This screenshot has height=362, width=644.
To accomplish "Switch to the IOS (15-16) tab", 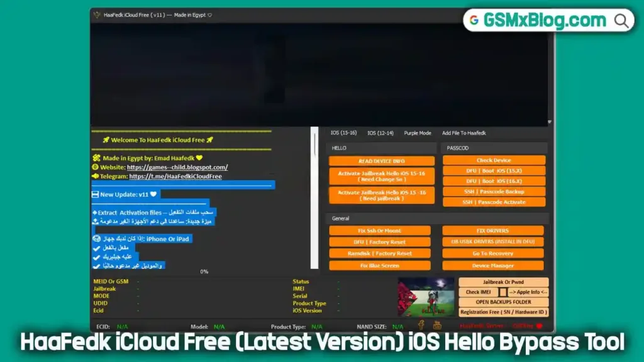I will [343, 133].
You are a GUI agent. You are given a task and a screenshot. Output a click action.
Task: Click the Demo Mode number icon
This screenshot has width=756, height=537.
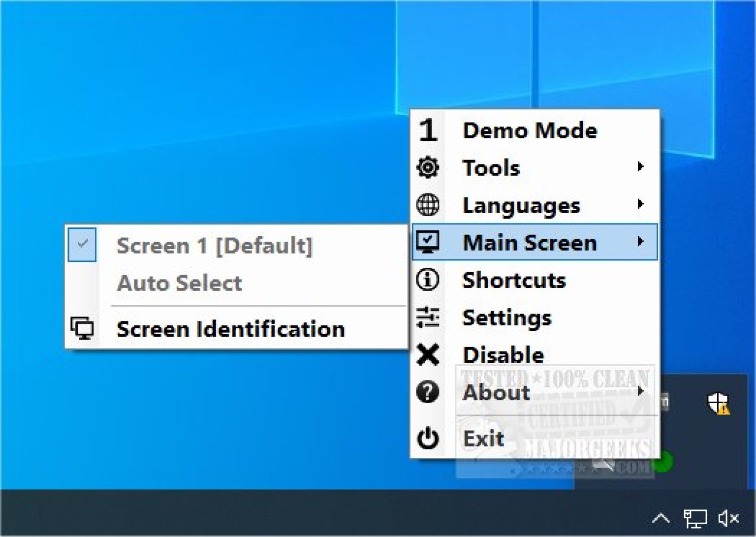pos(428,130)
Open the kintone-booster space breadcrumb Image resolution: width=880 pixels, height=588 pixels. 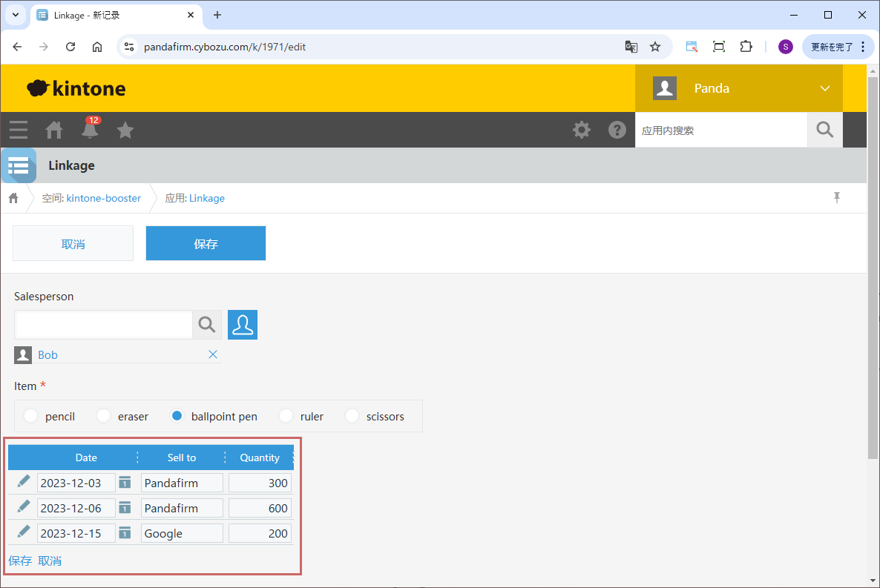pos(103,198)
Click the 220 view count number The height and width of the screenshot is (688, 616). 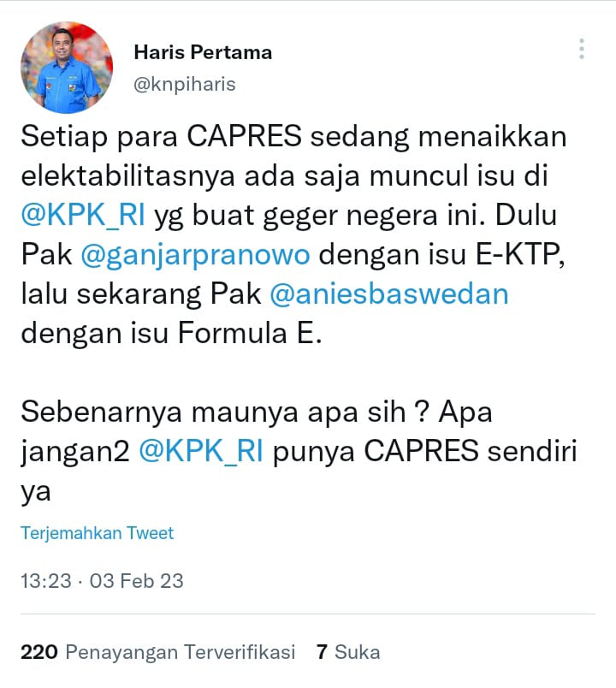tap(39, 652)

^^^^^^^^^^^^^^^^

# Brief
From the records above, pull out every line that contains the string "This".

# Answer below
This screenshot has height=362, width=644.
This screenshot has width=756, height=537.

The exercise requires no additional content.